Elizabeth Heck, former chair of the National Association of Mutual Insurance Companies (NAMIC), also . She said TRIA provides certainty, and has allowed insurers to offer coverage.
“Thankfully, the program has yet to be tested and as we look back nearly 25 years after the attacks, it is important to recognize how much construction and economic development TRIA has supported, all at no cost to the taxpayers,” said Heck, adding that she was in lower Manhattan on Sept. 11 and evacuated with her family.
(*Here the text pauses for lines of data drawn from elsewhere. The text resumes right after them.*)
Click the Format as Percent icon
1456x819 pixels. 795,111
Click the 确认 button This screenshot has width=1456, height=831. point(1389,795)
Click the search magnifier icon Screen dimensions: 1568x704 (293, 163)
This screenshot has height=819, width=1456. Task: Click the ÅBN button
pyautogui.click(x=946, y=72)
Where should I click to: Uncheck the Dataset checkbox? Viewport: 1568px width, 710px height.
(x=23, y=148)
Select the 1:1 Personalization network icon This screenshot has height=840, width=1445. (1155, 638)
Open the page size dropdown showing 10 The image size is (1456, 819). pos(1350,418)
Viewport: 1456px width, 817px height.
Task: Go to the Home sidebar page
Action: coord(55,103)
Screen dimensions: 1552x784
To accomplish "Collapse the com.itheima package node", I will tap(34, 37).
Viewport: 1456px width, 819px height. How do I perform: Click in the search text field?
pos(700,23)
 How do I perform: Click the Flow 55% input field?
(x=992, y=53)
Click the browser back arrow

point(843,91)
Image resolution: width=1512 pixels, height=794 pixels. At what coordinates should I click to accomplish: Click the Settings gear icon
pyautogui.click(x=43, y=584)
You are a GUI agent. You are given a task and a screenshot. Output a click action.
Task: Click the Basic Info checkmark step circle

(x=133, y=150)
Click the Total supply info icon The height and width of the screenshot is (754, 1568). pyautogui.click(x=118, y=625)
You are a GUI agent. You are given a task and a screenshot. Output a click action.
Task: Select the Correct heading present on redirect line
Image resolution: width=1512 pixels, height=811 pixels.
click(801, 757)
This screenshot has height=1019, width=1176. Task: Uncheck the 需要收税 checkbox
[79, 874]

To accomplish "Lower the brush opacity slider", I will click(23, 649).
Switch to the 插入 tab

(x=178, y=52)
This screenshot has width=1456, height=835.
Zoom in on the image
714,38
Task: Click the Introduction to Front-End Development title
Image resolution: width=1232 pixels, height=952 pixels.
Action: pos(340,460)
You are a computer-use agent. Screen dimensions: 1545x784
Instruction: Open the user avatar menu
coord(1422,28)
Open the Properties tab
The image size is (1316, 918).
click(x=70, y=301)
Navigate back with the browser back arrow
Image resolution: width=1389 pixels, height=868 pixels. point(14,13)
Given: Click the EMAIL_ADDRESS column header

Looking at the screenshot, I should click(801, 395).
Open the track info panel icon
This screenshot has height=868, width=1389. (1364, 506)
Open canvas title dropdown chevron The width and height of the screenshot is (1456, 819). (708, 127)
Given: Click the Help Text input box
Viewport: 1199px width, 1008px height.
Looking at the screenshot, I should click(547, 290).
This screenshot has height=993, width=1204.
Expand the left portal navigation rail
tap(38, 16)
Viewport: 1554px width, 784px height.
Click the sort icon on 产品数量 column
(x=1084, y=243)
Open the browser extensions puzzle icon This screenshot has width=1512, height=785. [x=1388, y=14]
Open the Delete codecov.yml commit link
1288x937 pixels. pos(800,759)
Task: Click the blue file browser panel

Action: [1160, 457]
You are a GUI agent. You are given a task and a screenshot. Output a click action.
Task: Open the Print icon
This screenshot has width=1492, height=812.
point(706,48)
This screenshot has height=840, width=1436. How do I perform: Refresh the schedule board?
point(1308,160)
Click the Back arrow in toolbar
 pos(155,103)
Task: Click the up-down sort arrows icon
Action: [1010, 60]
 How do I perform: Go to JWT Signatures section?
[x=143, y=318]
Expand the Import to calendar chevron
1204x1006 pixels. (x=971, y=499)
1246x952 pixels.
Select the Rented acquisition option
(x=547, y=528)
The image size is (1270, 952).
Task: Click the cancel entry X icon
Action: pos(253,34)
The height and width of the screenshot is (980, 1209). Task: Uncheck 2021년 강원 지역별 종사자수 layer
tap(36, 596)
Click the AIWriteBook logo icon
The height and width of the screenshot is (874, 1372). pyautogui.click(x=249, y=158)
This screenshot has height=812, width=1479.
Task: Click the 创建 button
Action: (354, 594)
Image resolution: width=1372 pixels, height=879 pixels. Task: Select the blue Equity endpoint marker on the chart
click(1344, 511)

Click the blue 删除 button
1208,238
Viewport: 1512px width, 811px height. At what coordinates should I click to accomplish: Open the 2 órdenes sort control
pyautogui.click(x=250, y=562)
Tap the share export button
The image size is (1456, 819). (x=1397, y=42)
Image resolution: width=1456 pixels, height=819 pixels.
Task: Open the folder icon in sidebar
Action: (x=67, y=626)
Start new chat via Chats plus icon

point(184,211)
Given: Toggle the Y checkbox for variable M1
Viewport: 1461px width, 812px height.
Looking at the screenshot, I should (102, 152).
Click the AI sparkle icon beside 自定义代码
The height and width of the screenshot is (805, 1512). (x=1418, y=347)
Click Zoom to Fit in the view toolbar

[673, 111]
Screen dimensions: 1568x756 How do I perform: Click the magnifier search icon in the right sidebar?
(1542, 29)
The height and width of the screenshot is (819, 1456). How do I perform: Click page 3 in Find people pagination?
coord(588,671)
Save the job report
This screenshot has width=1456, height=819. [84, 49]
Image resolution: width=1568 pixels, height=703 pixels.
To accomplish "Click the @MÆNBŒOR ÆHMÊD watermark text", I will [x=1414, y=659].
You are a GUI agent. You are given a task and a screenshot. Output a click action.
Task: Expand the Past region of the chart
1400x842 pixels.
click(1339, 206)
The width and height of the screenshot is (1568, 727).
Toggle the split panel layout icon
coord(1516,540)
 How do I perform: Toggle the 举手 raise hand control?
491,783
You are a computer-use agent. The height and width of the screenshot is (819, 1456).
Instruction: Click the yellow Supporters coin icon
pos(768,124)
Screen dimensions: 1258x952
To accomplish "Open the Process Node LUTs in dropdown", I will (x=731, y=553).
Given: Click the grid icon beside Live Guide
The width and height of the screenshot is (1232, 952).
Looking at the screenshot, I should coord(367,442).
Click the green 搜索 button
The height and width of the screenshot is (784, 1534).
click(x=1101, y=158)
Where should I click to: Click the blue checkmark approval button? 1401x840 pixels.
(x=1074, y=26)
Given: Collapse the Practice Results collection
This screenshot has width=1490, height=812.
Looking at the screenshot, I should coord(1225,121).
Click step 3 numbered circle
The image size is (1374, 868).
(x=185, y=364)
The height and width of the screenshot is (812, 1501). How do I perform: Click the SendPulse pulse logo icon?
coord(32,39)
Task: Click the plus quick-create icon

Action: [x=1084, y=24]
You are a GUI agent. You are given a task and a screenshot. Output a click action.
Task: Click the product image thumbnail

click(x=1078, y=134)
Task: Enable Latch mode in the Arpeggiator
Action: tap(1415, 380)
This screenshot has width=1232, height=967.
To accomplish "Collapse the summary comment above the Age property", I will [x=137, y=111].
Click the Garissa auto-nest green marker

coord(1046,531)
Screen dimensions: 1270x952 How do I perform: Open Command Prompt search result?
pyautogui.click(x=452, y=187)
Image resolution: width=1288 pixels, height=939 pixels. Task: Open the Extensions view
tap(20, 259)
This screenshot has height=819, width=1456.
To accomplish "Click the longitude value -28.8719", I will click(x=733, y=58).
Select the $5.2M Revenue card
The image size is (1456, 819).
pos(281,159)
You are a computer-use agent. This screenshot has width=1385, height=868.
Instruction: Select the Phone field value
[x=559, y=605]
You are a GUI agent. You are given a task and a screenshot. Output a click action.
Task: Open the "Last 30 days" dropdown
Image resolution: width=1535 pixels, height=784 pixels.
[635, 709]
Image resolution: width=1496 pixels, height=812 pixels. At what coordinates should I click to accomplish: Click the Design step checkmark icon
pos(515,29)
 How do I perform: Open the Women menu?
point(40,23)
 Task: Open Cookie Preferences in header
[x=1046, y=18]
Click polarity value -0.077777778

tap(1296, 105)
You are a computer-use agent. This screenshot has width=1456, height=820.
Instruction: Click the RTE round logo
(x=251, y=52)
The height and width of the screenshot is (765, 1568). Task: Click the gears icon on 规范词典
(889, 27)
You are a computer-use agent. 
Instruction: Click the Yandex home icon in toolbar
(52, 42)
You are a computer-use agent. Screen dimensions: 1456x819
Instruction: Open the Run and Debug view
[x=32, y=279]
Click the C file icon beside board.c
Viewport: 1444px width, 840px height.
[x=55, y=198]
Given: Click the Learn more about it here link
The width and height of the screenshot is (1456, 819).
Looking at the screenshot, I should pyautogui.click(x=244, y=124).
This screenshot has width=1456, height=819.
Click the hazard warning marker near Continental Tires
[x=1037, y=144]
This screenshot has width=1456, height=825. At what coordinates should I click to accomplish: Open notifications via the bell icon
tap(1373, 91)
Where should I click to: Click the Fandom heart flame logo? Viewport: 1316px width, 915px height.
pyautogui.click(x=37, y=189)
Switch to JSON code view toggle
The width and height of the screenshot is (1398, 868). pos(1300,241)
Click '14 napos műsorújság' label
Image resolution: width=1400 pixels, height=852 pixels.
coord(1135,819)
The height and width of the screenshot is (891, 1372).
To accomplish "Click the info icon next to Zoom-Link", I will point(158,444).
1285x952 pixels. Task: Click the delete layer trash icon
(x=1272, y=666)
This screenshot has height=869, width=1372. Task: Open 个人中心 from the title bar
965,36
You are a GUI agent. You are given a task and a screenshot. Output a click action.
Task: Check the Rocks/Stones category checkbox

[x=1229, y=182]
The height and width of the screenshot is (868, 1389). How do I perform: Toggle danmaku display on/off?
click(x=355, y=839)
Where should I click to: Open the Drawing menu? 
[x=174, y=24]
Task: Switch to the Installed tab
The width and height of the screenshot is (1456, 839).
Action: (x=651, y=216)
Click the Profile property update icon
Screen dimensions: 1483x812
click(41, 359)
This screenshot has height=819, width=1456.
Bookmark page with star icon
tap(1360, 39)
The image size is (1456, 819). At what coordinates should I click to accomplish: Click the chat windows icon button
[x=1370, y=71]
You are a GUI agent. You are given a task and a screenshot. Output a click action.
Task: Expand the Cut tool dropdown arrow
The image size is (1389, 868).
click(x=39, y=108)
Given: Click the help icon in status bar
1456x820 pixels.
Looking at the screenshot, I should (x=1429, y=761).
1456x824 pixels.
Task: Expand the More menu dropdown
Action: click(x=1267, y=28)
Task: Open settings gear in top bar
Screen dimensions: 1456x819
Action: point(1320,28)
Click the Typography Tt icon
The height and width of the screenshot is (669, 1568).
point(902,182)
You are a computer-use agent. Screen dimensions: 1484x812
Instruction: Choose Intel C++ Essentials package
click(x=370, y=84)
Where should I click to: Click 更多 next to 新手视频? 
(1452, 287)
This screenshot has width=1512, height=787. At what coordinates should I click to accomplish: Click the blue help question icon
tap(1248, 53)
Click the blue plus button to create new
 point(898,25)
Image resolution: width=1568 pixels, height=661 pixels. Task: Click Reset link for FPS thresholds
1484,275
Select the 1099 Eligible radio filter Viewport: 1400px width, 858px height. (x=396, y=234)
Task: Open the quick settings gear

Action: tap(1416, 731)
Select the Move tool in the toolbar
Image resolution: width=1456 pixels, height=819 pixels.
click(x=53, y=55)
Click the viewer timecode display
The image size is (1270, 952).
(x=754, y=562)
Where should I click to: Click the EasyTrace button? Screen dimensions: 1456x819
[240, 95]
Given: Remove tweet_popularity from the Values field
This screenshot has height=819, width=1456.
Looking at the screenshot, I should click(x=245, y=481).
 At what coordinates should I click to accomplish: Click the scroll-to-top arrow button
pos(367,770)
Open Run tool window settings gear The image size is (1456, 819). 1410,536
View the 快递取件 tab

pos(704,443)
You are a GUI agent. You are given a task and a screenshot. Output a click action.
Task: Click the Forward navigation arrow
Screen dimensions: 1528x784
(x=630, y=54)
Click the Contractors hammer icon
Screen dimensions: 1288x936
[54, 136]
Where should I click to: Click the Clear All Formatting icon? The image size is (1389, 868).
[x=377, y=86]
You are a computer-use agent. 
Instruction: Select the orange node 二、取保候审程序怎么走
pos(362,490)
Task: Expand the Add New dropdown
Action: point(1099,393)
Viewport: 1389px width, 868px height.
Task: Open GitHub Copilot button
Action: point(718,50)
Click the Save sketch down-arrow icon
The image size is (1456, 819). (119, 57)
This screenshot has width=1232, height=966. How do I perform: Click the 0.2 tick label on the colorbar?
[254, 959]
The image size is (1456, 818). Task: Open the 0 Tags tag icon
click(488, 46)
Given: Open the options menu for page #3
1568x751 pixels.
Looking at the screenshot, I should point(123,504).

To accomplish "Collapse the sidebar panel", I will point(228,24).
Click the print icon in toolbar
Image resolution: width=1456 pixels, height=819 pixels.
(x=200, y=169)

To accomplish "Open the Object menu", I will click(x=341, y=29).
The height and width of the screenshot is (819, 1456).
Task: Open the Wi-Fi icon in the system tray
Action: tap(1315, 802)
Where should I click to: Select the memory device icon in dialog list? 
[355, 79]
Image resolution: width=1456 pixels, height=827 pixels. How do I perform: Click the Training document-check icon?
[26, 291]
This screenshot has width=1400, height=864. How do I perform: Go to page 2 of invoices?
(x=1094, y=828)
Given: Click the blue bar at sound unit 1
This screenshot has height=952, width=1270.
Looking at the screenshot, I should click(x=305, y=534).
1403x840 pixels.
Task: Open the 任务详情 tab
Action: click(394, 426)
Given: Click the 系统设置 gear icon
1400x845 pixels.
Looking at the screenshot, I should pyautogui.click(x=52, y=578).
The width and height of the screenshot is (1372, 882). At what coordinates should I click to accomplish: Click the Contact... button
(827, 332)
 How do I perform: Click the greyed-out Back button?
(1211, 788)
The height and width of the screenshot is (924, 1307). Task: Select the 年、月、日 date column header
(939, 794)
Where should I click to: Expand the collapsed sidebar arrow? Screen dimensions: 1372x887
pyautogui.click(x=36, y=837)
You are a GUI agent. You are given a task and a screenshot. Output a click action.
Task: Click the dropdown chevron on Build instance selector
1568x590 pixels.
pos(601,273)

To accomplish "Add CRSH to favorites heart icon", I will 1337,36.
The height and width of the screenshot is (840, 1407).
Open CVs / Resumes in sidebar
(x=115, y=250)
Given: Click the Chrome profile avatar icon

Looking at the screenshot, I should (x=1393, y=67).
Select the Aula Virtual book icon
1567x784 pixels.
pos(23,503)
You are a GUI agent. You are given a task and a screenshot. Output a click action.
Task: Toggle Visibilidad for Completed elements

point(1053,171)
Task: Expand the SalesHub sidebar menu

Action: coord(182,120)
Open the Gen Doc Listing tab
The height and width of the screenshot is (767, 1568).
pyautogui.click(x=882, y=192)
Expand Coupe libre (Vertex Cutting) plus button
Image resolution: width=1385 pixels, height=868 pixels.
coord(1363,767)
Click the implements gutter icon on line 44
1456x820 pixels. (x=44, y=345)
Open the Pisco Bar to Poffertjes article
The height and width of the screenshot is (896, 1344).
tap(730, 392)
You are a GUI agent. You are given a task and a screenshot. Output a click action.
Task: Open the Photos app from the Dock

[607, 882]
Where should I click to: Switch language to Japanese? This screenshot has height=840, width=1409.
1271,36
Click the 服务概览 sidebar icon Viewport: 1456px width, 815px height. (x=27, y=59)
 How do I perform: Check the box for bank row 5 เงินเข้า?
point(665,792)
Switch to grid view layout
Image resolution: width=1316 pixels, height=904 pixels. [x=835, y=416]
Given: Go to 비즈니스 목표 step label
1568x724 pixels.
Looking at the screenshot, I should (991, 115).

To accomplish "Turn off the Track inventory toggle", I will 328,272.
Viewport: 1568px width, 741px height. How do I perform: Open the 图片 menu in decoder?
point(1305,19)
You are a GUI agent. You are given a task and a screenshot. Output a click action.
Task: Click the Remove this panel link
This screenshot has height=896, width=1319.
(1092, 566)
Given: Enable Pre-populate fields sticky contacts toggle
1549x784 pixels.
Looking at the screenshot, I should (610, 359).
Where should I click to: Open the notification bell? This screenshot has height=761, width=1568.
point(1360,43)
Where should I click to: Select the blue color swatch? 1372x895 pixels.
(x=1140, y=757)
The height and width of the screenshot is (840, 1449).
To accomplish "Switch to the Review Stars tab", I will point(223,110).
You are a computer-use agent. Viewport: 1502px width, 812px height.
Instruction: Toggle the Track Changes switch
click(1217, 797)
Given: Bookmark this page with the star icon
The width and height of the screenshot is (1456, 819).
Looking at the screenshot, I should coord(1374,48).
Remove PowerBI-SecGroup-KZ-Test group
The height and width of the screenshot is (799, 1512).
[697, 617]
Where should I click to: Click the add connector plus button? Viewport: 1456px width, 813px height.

They never returned home, she said.
Heck, president and CEO of Greater New York Insurance Company, said she has experience as a “major writer of terror exposed property in New York City.”
“While insuring against the financial devastation that could accompany a catastrophic terrorist attack might sound like a reasonable protective measure for markets to take on, a large-scale terrorist attack – like an act of war – is not insurable,” Heck submitted to the committee.
“Terrorism is rooted in malicious, strategic human behavior creating dynamic threats that often involve unknown national or international actors. It is purposefully unpredictable and continuously evolving, always with the intent of causing harm. This is one reason why it is extremely difficult, and potentially impossible, to fully predict or meaningfully measure and confidently model terrorism risk for purposes of underwriting and rating.”
About 79% of commercial multiperil policies in the U.S. include some level of terrorism coverage, and insurer appetite for the risk has increased. While NAMIC generally opposes federal backstop programs, Heck said TRIA “represents the rare situation where a clearly defined problem can only be solved by a federal partnership to facilitate insurability in a way that does not harm markets or market participants and ultimately reduces risk against scenarios where other solutions have been exhausted.”
NAMIC proposed a 10-year reauthorization with no significant changes to the program’s structure.
In a letter to the committee from the American Property Casualty Insurance Association (APCIA), the trade association pointed out that program was allowed to lapse for 12 days in 2014.
“This led to considerable confusion among insurers and policyholders about the status of in-force terrorism coverage,” APCIA said. “Many insurers had contingent exclusions included in their non-workers’ compensation insurance policies, which provided policyholders with terrorism insurance subject to the program’s reauthorization. When the program lapsed, some of those exclusions took effect and, had a major loss occurred, the consequences for the country could have been enormous.”
It did not testify at the hearing but the association called on Congress to reauthorize TRIA with no change to financial thresholds. In a statement, Sam Whitfield, senior vice president of federal government relations, added: “TRIA is a fiscally sound program that has operated for 23 years with minimal cost to taxpayers. Its continued existence is vital to maintaining confidence in the marketplace and ensuring the availability of terrorism coverage that businesses and communities rely on.”